From this information, a few things can be noted based of the criteria the client provided.

   * Density
   * Proximity to Downtown Core
   * Risk Factor

With respect to Density, existing Yoga Studios are not as abundant when compared to the food and dining restaurants in Calgary. Furthermore, they are also distanced enough from each other, as they are scattered across multiple clusters. There are advantages and disadvantages to opening a studio in locations where there are no other yoga studios around the vicinity.

An advantage could be that there is less competition around the general area. Another could be that opening a yoga studio in a different neighbourhood, far from the ones with existing studios could access a group of customers that may have avoided the other studios due to its distance. The accessibility it would create for people wishing to attend a yoga studio located closer to their homes would be appealing to new customers.

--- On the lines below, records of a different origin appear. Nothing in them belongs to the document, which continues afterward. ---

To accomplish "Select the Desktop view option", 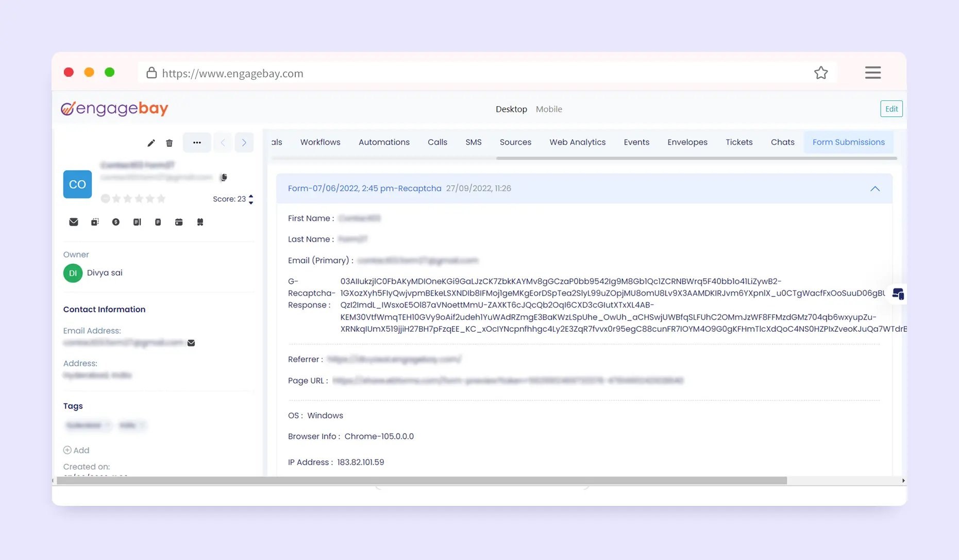I will pyautogui.click(x=511, y=109).
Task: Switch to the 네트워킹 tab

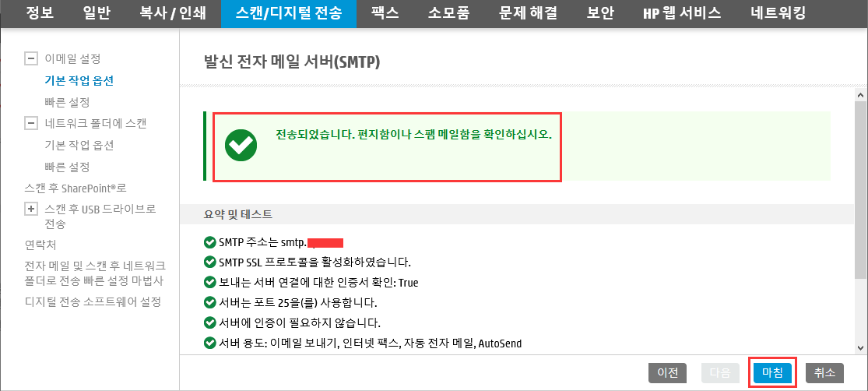Action: (x=778, y=14)
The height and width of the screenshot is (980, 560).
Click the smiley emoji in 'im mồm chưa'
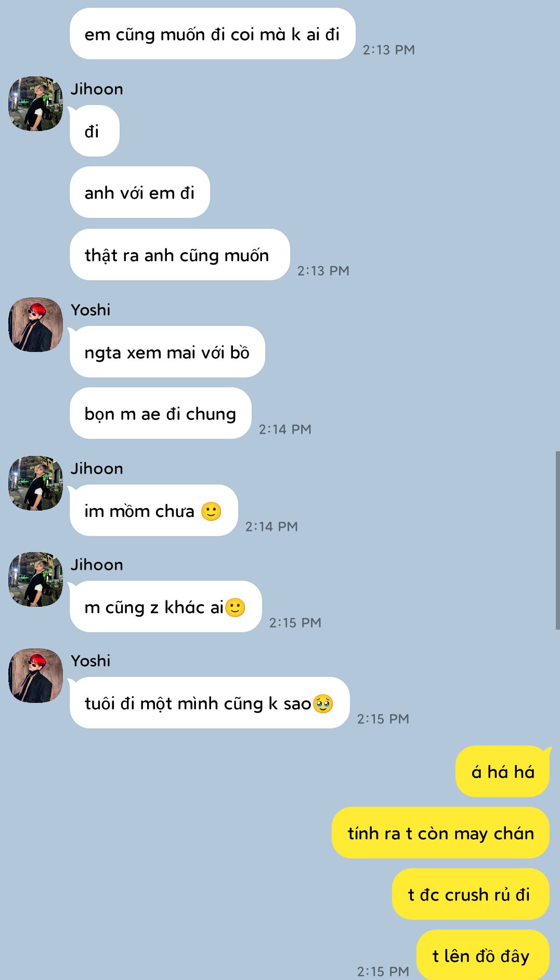[211, 511]
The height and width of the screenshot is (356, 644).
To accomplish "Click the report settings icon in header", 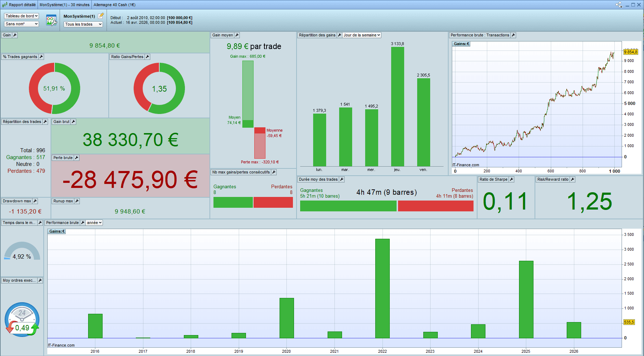I will pos(51,20).
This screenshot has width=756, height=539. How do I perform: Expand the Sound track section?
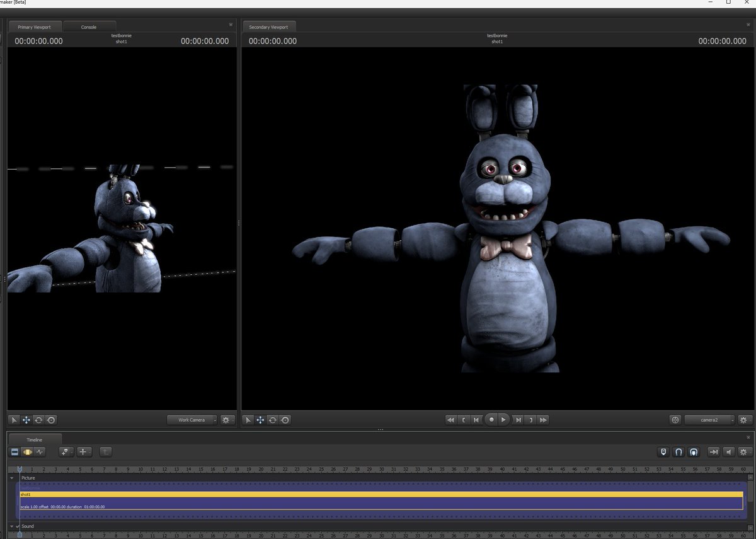click(x=10, y=526)
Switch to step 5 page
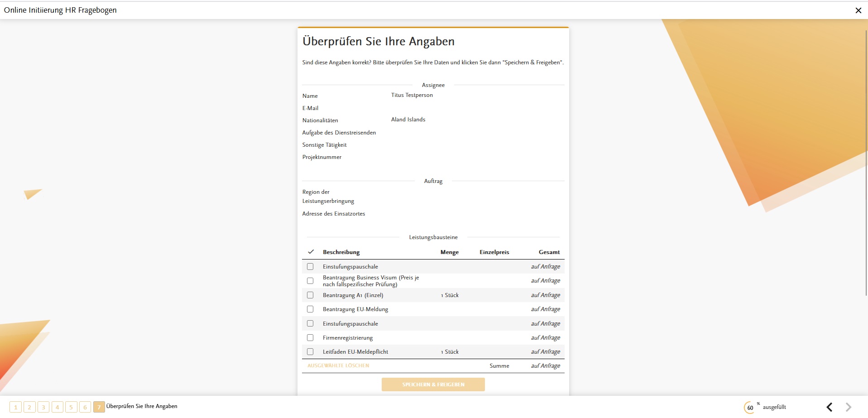868x418 pixels. click(71, 407)
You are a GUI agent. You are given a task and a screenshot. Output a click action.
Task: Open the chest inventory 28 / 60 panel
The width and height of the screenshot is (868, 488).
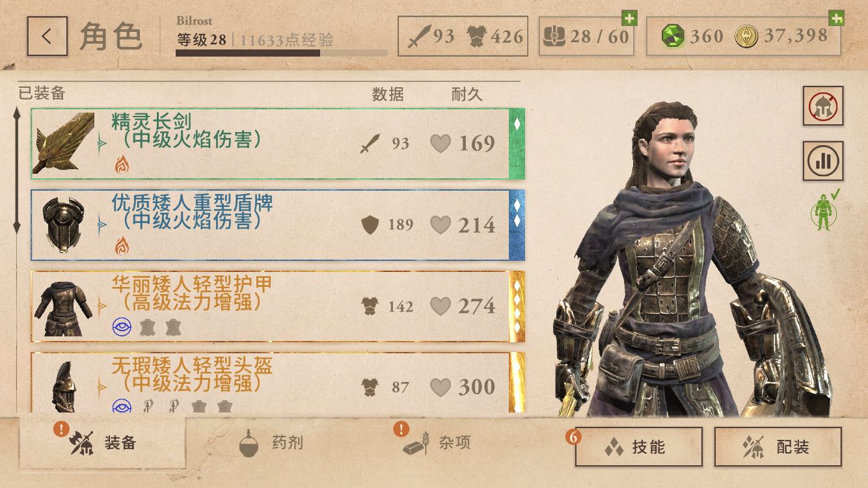(x=586, y=36)
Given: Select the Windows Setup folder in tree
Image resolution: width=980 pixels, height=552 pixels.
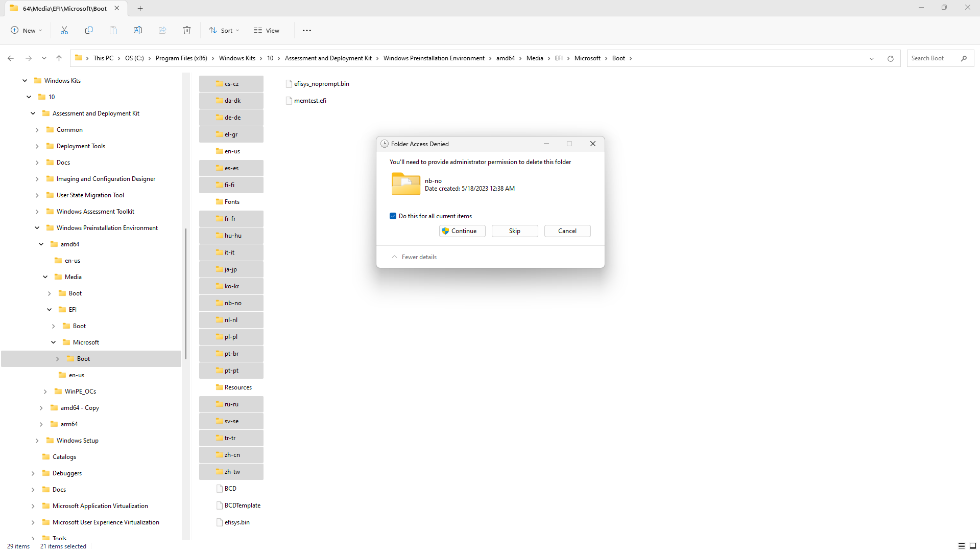Looking at the screenshot, I should pos(77,441).
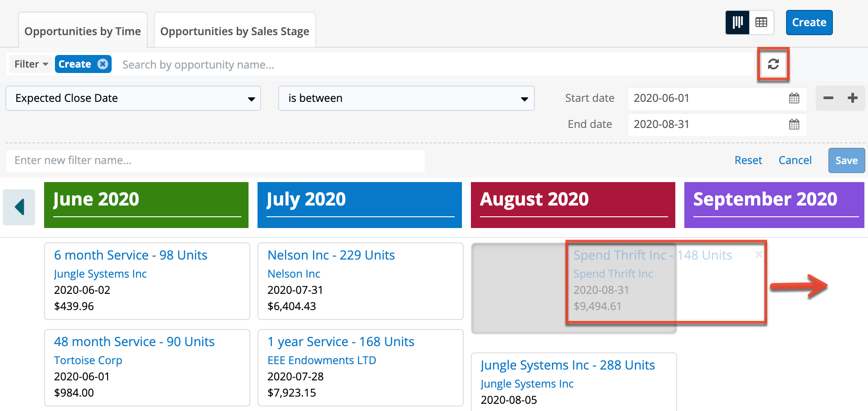Viewport: 868px width, 411px height.
Task: Add filter row with plus button
Action: (852, 98)
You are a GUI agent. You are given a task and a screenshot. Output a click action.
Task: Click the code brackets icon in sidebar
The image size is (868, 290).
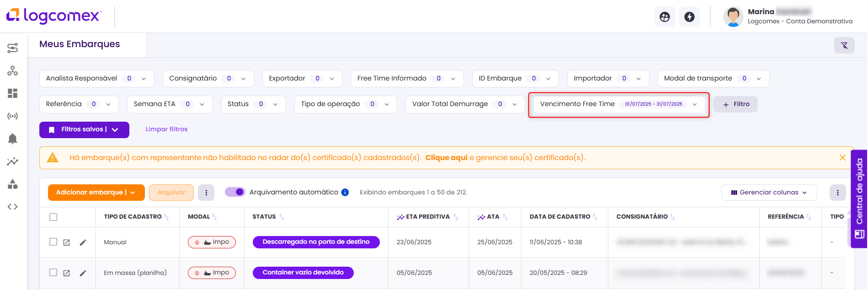pos(13,207)
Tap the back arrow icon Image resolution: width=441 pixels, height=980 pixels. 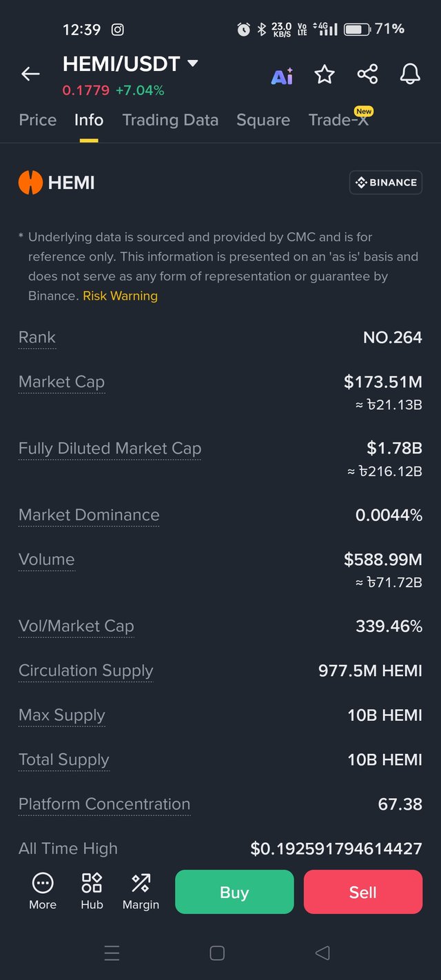pyautogui.click(x=30, y=74)
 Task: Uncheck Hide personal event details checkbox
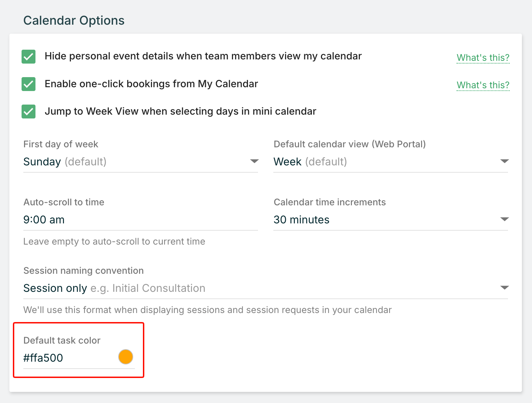[x=29, y=57]
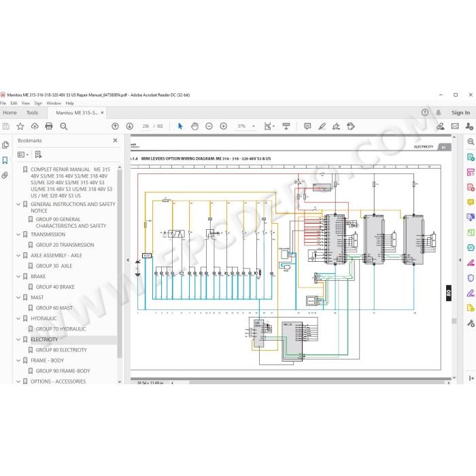Select the Highlight text pen tool
The image size is (476, 476).
322,126
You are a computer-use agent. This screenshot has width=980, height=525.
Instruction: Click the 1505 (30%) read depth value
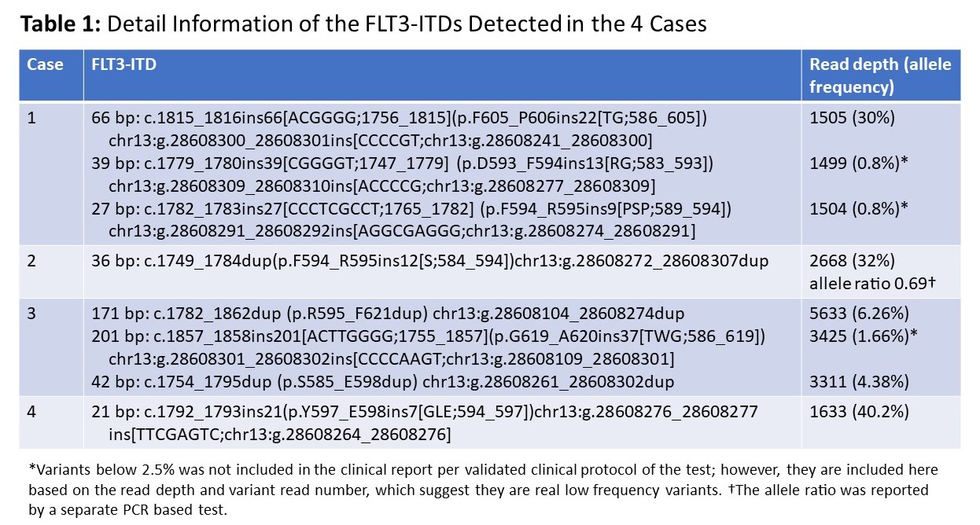[851, 119]
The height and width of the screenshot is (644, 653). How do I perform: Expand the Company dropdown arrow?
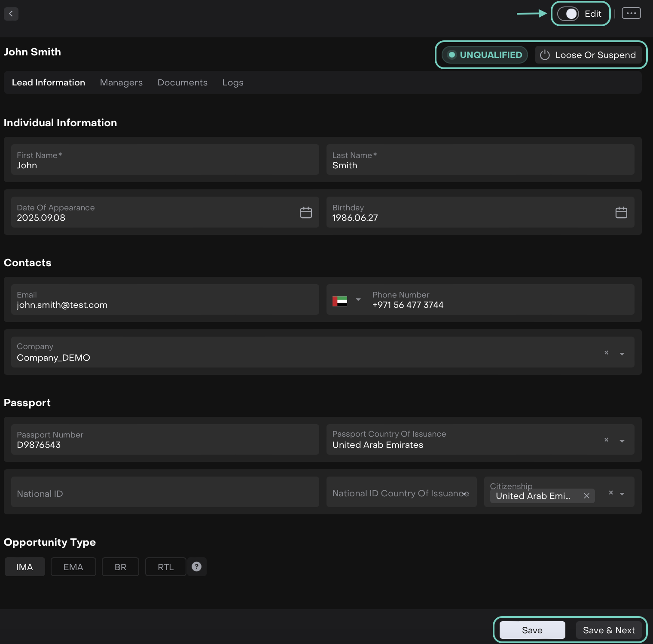point(622,354)
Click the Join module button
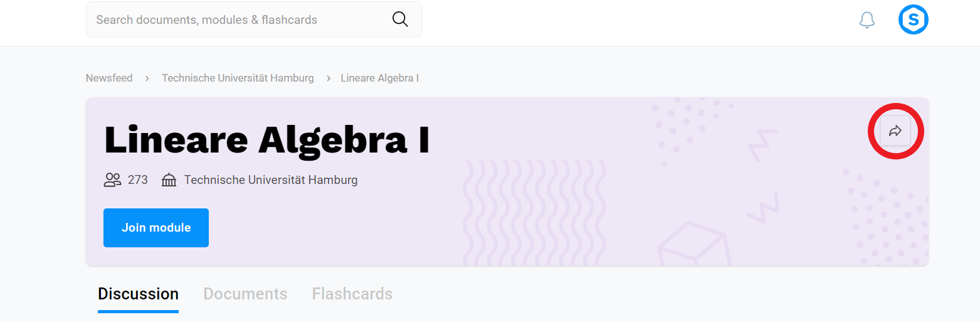 point(156,228)
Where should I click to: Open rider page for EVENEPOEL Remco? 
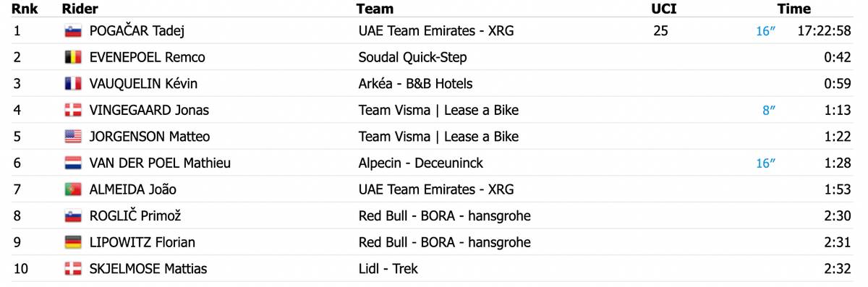(x=147, y=57)
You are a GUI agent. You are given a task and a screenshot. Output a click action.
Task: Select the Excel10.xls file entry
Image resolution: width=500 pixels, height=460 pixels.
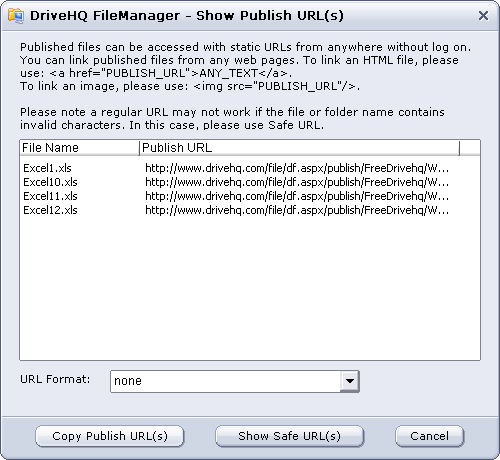coord(50,182)
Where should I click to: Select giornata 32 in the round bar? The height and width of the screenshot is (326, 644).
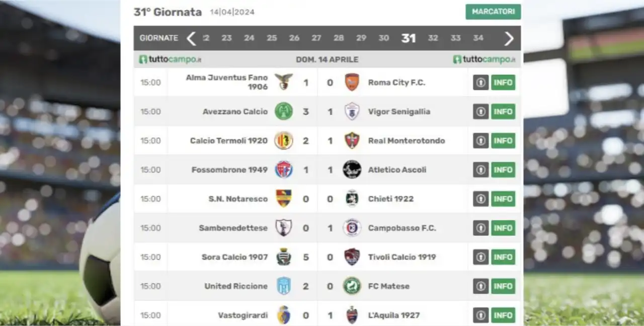pos(433,38)
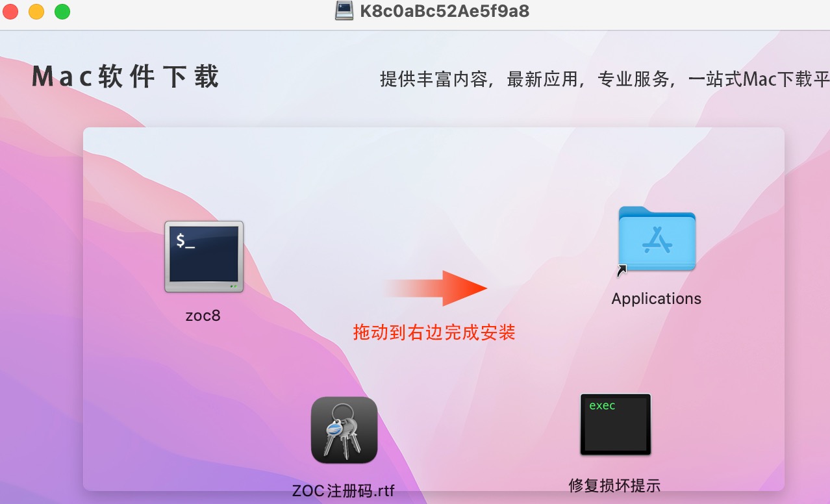830x504 pixels.
Task: Click the K8c0aBc52Ae5f9a8 window title text
Action: tap(445, 11)
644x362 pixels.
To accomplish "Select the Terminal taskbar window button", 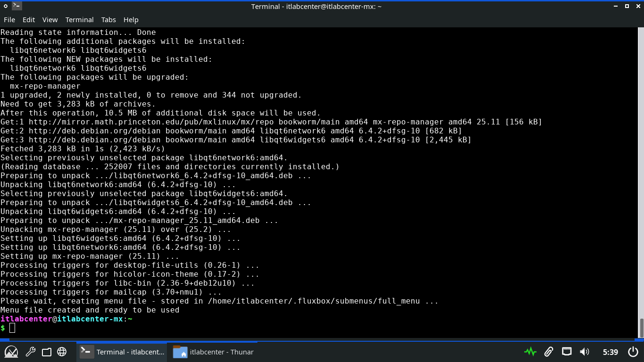I will 123,352.
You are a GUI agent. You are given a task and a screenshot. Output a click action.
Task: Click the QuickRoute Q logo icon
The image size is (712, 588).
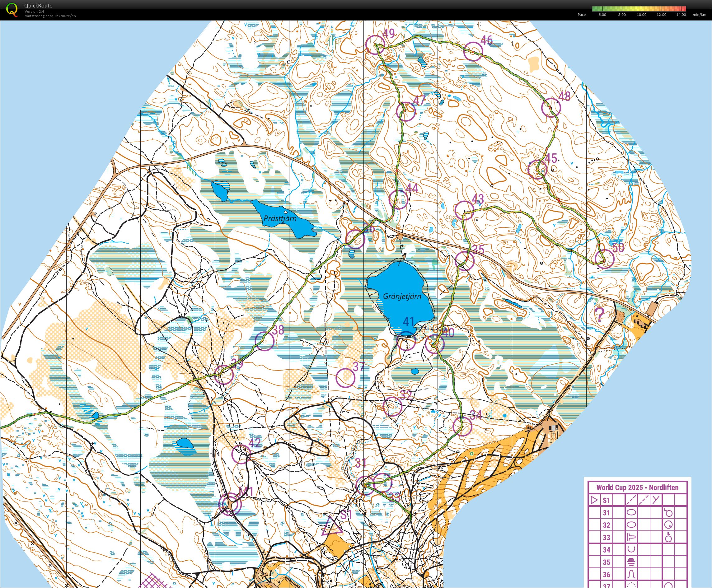[12, 9]
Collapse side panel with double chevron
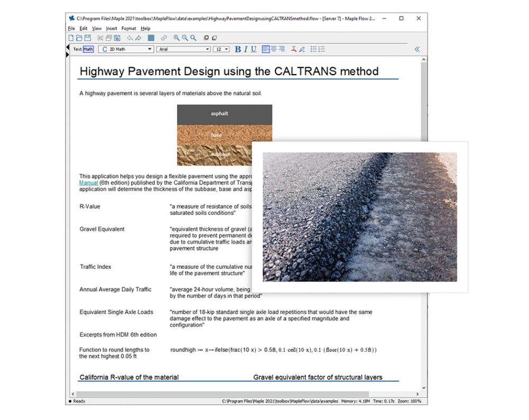 417,49
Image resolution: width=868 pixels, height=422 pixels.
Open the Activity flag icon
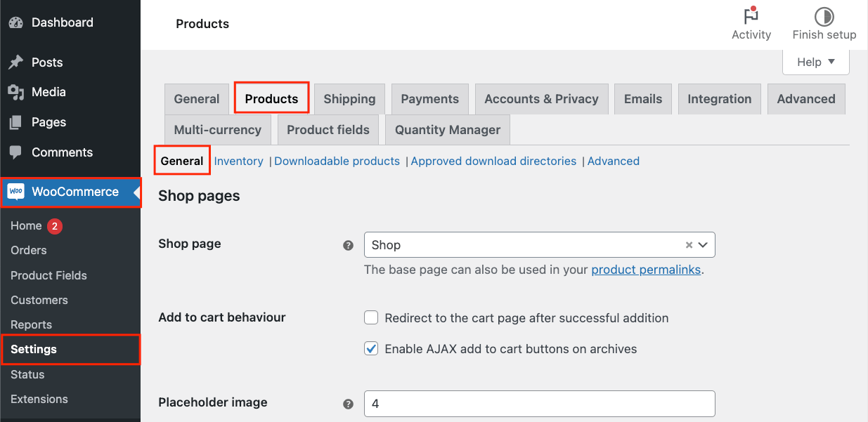pyautogui.click(x=751, y=16)
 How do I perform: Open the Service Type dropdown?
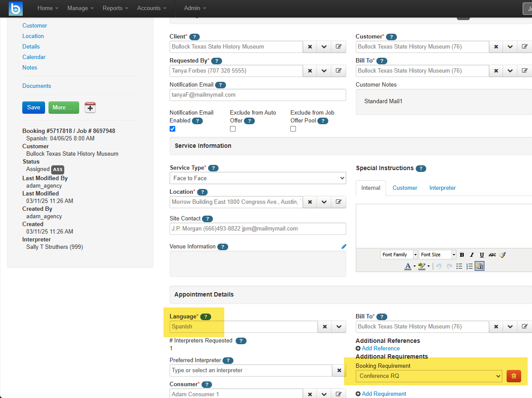[257, 178]
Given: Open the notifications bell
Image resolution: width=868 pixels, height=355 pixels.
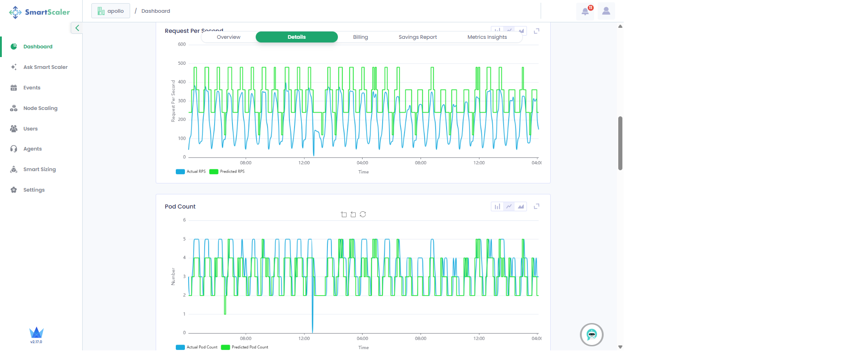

However, a disadvantage of opening a yoga studio where there are not a lot of other studios nearby could be a lack of visibility. As most people are creatures of habit, it can be assumed that most people typically stick to travelling and visiting the same area(s) in their day to day lives. This could prove challenging in terms of visibility, as less yoga studio users may be passing by the new studio. This of course, could be mitigated with differnt marketing strategies, but it is something to consider.

Since the existing studios are scattered throughout Calgary, their proximity to downtown Calgary is varied. Selecting a place closer or in downtown could make it accessible to users who work downtown who wish to attend the studio before or after work, minimizing extra commute in their part. However, it can be assumed that the closer the building is to downtown, the higher the cost would be to rent or own a lot.

That being said, selecting a location situated far from downtown and going into the suburbs could have its perks and setbacks as well. It opens the opportunity for family or group yoga classes, should the client wish. It could promote a more "relaxing" or "calming" outside environment for users who are entering or leaving the studio. However, choosing a location far into the suburbs (for example, in the deep south such as the neighbourhood in Cluster 1), could defer those wishing to attend the studio who live far in the North.

Due to the lack of competition, it can be argued that the biggest concern and risk associated would be the chosen location and its associated cost.






# Conclusion

Should the client be willing to take large risks in expanding their business, then expanding their business close to downtown core, would be their best approach. With the freedom of not having that many competitors, they would be able to establish good visibility and with the right marketing, attract new customers to the studio.